PITTSBURGH (CN) - A coal mining company sued the state and federal governments, claiming they illegally forced it to pay $317,000 to help save the Indiana bat.

Amerikohl Mining sued the Department of the Interior, the U.S. Fish and Wildlife Service, and the Pennsylvania Game Commission, in Federal Court.

It claims the defendants forced it to pay more than $317,00 to Pennsylvania's Indiana Bat Conservation Fund, and it wants the money back.

Indiana bats, and other bats in the Eastern United States, are being decimated by white-nose syndrome.

Amerikohl claims that the defendants took the money under "an illegal and unenforceable Pennsylvania-specific policy developed, implemented and applied by a local office of USFWS."

Amerikohl mines coal from two surface mines in Beaver County, Pa., where a "documented presence" of the Indiana Bat has been determined, according to the complaint.

Amerikohl claims that it paid the money to the bat fund "in order to obtain the necessary approvals to conduct surface mining activities at surface mines" in Beaver County.

After paid, though, Amerikohl claims it discovered that the payments were not necessary, because the Pennsylvania Department of Environmental Protection had granted its applications for a post-mining reclamation plan.

Individual states' regulatory powers over surface coal mining and reclamation are granted by the Federal Surface Mining Conservation and Reclamation Act.

Mine operators must evaluate possible adverse impacts that mining may have on surrounding environments as a part of the application for a surface mining permit.

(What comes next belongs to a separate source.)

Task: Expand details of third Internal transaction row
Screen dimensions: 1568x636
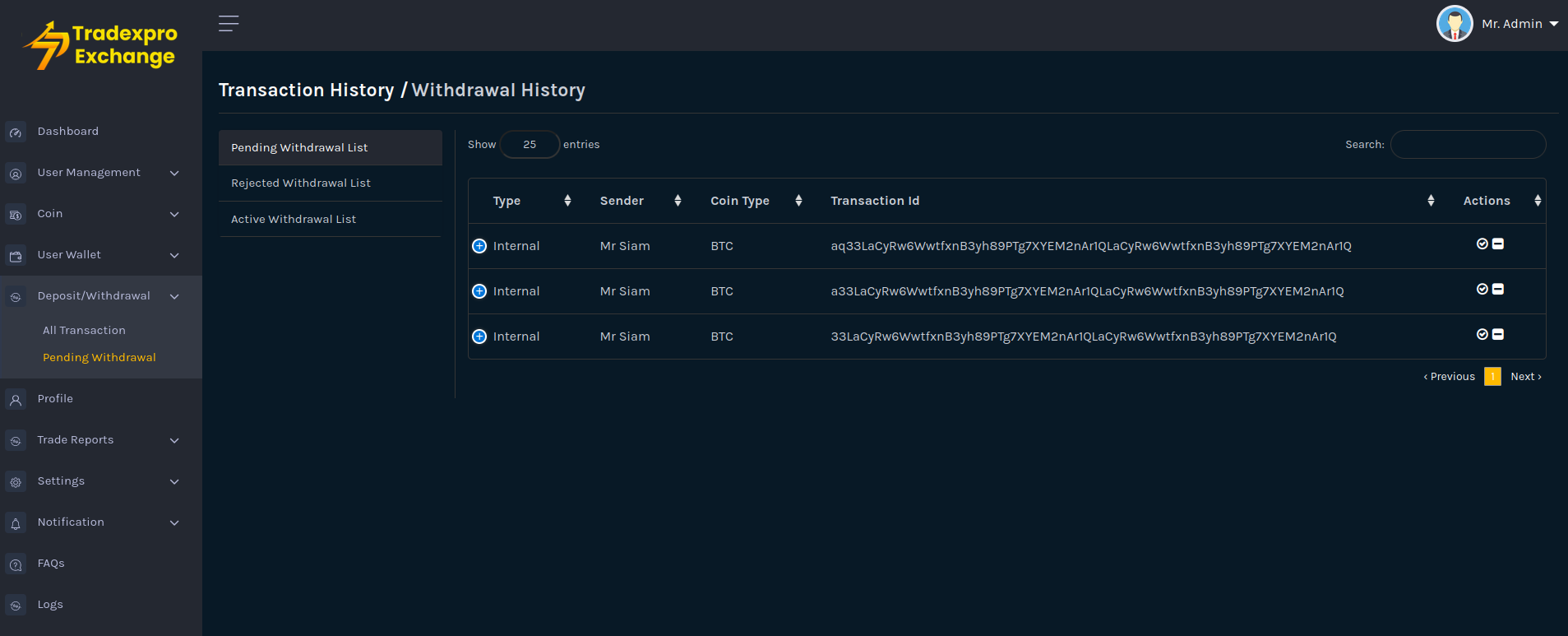Action: [x=479, y=337]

Because the endangered Indiana bat lived in Beaver County, Amerikohl's application had to be approved under the "Range-wide Indiana Bat Protection and Enhancement Plan Guidelines" established by the defendant agencies in 2009.

Amerikohl claims that its application had to include a Protection and Enhancement Plan, "implementing site-specific post-mining reclamation measures (such as planting a specific number and variety of trees) in order to create a post-mining restoration of forest habit" for the Indiana bat, so that it could receive an "incidental take" approval issued by the State College Field Office.

But it claims that the Fish and Wildlife Service has acknowledged that the "imposition of a requirement to obtain an 'incidental take' approval" is "not appropriate or enforceable is an abuse of discretion and otherwise arbitrary, capricious and contrary to law."

Amerikohl seeks "a declaration and confirmation that the actions of the State College Field Office of USFWS ('State College Field Office') in developing, implementing and applying certain aspects of a Pennsylvania-specific policy relating to the Indiana Bat (an endangered species threatened under both federal and state law) in the Commonwealth of Pennsylvania were not appropriate or enforceable and thus were illegal, unenforceable and an abuse of discretion."

It is represented by Thomas Reed and Brandon Coneby, with Dinsmroe & Shohl, in Pittsburgh.